Segment Start: Data provided

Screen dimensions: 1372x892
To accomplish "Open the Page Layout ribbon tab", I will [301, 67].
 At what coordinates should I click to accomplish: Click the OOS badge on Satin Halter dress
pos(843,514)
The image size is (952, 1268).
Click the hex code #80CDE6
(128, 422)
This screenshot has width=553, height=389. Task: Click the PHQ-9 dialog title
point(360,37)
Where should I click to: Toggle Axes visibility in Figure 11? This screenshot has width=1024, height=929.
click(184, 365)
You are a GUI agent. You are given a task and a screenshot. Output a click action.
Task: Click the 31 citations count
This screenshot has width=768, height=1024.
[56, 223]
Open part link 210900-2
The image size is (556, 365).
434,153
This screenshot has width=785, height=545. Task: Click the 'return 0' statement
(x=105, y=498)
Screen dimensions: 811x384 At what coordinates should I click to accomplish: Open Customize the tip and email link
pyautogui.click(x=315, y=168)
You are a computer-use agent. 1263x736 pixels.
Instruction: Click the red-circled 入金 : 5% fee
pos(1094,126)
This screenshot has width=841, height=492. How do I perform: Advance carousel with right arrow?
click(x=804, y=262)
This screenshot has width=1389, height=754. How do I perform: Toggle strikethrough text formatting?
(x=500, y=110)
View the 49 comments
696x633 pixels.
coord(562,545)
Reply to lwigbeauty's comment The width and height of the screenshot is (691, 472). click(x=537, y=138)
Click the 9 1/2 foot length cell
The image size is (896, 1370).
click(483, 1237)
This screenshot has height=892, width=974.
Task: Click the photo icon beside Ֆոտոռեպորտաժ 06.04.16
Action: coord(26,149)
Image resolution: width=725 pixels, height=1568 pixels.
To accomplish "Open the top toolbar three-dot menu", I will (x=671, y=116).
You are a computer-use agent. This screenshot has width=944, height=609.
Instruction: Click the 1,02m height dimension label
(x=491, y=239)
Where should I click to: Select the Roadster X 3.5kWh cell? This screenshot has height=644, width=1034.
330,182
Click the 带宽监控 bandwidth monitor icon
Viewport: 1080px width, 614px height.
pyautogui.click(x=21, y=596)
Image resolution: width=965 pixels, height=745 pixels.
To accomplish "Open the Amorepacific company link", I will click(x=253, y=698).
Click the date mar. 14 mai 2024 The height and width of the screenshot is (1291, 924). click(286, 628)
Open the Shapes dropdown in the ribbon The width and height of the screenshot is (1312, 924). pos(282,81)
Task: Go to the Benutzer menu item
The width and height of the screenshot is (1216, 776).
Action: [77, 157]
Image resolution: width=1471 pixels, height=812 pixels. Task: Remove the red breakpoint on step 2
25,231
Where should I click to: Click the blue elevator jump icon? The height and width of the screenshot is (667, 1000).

Segment End: Data provided

Activity → Copy each line of the listing that holds the word "agent".

Exercise answer →
You are a GUI agent. You are given a task and a screenshot. Output a click action.
You are a computer-use agent. 1263x736 pixels.
You are a computer-use agent. This screenshot has width=944, height=609.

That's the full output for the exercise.